Other forms of supplemental health coverage are plans that cover specific illnesses or disabilities, prescription medications, and accidental death or dismemberment. These policies are specific to the beneficiary and their needs, but they must be available through their chosen insurance provider. The government funded  Consolidated Omnibus Budget Reconciliation Act

The Consolidated Omnibus Budget Reconciliation Act of 1985, or COBRA as it is commonly known, ensures that United States citizens that leave employment may still receive health coverage through an employer. This legislation, along with other government regulations, mandates that employers amend their group health plans to extend coverage beyond the period of termination.

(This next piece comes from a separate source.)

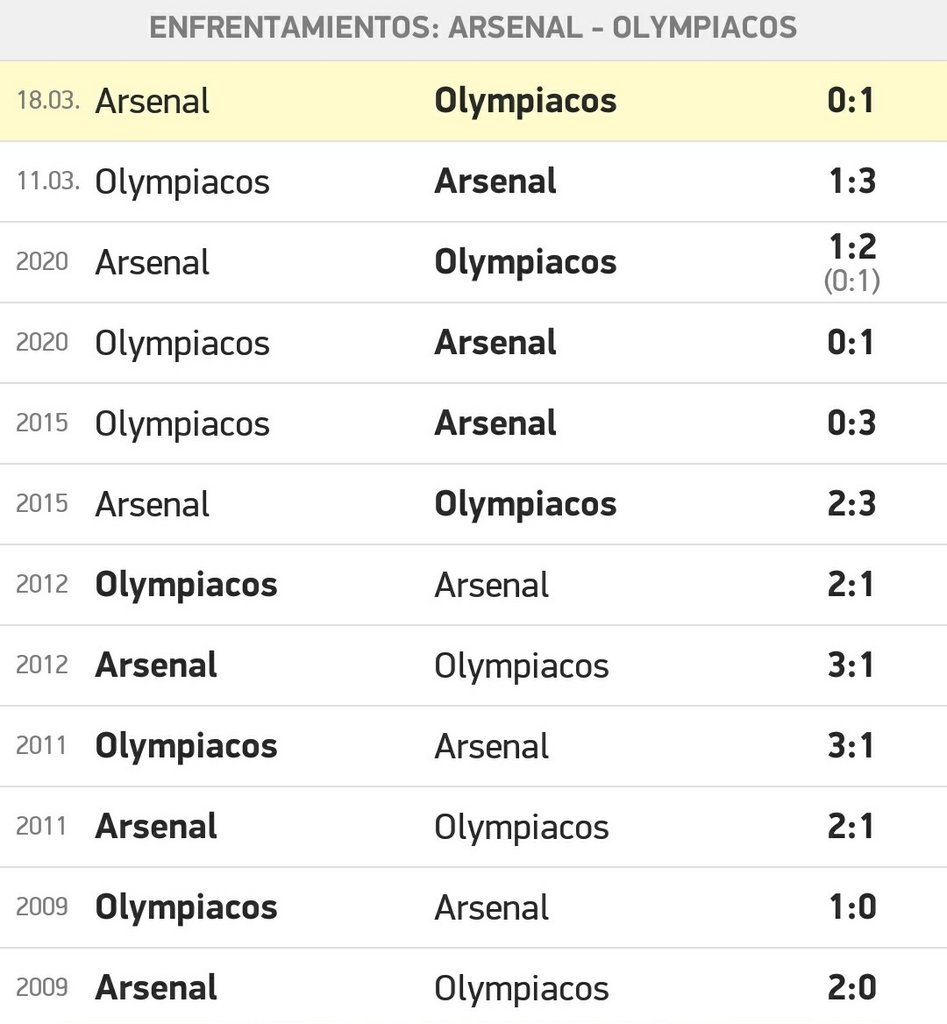Image resolution: width=947 pixels, height=1024 pixels.
Task: Select the 0:3 score from 2015
Action: click(851, 423)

Despite amended health plans, COBRA beneficiaries must be eligible through an evaluation of the events that caused the termination of employment. Non-voluntary termination is the most common reason for an applicant seeking COBRA benefits.

COBRA benefits are not intended to be permanent. Most plans only last for approximately a year as beneficiaries are expected to find new employment and/or a new insurance policy. COBRA beneficiaries must pay insurance premiums just as with any other private insurance policy to receive coverage. In 2009, the Obama administration passed the American Recovery and Reinvestment Act (ARRA) to help subsidize the cost of coverage for COBRA beneficiaries. The effects of this act are currently scheduled to end in June of 2010.

Health Insurance Portability and Accountability Act

The Health Insurance Portability and Accountability Act of 1996 (HIPAA) was created to protect privileged medical information and safeguard its transmission. HIPAA is responsible for closing gaps in insurance coverage and developing new methods of standardizing health care plans and how they are identified.

This is through Titles I and II of HIPAA legislation. Title I regulates primary health plans to reduce limitations that can be placed on insurance beneficiaries through policy underwriting. Title I also prevents policy holders from being affected by hidden exclusions in insurance policies.

Title II is responsible to establishing safeguards for medical information and regulating the electronic systems by which that information is saved and transmitted. Title II also created fines and penalties for those that commit fraud or abuse medical information. Investigators of health fraud must abide by regulations listed in Title II of HIPAA.